**TEXTE FOURNI:**
Les interventions en séance

Politique générale
François Zocchetto 09/04/2014

«Débat suite au discours de politique générale du Premier Ministre Manuel Valls»

M. François Zocchetto

Monsieur le Premier ministre, je tiens d’emblée à vous remercier pour les vœux de rétablissement que vous avez adressés hier à notre ami Jean-Louis Borloo. Cette attention vous honore. À mon tour, je vous souhaite une bonne dose de courage et d’abnégation.
Je vous souhaite même de réussir.
Pendant vingt-trois mois, le gouvernement précédent est resté comme stupéfait par l’ampleur de la tâche. Le Président de la République s’est déconsidéré par son immobilisme. Il y eut rarement un tel fossé entre la parole politique et les actes. La défiance mine notre société et notre pacte républicain. C’est vrai, la France a besoin de changement, la France a besoin de modernité. Ce que votre prédécesseur n’a malheureusement pas su accomplir, c’est vous qui devrez le réaliser. Michel Rocard, que vous connaissez, l’avait bien dit : ce qui compte, c’est ce qui est dit, ce n’est pas celui qui le dit. Nous, sénateurs centristes, avons entendu votre message, et, comme nous avons eu l’occasion de le prouver ces derniers mois, nous jouerons, nous aussi, le jeu d’une opposition constructive, ouverte au dialogue. Malheureusement, notre position ne saurait masquer les inquiétudes suscitées par votre déclaration. Elle est ambitieuse et même presque séduisante. Votre constat est souvent pertinent. Mais que d’interrogations sur le fond et sur la forme ! Depuis plusieurs jours, vous utilisez à satiété la métaphore d’un « gouvernement de combat ». J’ai donc quatre questions à vous poser, monsieur le Premier ministre. Première question : qui sont vos combattants ? L’ancienne équipe gouvernementale n’a pas été renouvelée.
Vous avez déclaré que le sort de notre pays valait mieux que la victoire d’un camp sur l’autre. Comment se fait-il alors que votre commando ressemble autant à un bureau national du parti socialiste ? (Exclamations sur les travées du groupe socialiste.) Les Français sont lassés de voir un gouvernement au service d’un parti. (Mêmes mouvements.)
 Aujourd’hui, c’est le vôtre, mais cela pourrait tout aussi bien être un autre.
Ce gouvernement n’a pas été capable d’intégrer le moindre représentant de la société civile parmi ses ministres, mais il vient opportunément d’accueillir le premier secrétaire du PS, afin de le remplacer à la tête du parti. (Exclamations ironiques sur les travées de l’UDI-UC et de l’UMP.)
Belle promotion au mérite et beau gage de réussite ! Permettez-moi de vous demander où sont les indices d’alliance, d’ouverture et de diversité dans votre gouvernement.
Vous voilà pris au piège d’une première contradiction. Comment comptez-vous appliquer votre programme si vous devez à chaque fois, pour chaque texte, donner des gages à l’aile gauche de votre parti, qui doutera toujours de vos quartiers de socialisme ?

**DONNÉES SOURCES:**

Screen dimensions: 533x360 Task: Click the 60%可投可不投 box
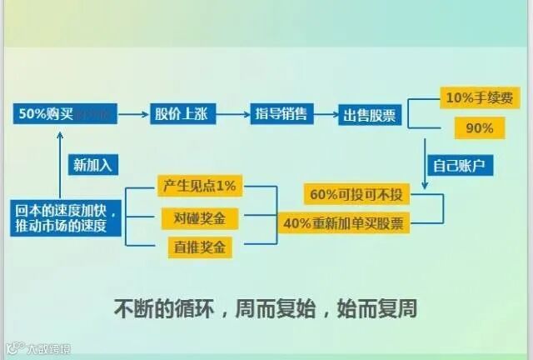coord(356,195)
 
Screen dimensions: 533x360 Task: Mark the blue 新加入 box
coord(92,164)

**CONSIGNE:**
Recopiez un passage de l'intervention au Sénat : commencez aux mots « Les interventions en » et arrêtez-vous après « courage et d’abnégation. ». La liste n'a aucun rôle ici.

**RÉPONSE:**
Les interventions en séance

Politique générale
François Zocchetto 09/04/2014

«Débat suite au discours de politique générale du Premier Ministre Manuel Valls»

M. François Zocchetto

Monsieur le Premier ministre, je tiens d’emblée à vous remercier pour les vœux de rétablissement que vous avez adressés hier à notre ami Jean-Louis Borloo. Cette attention vous honore. À mon tour, je vous souhaite une bonne dose de courage et d’abnégation.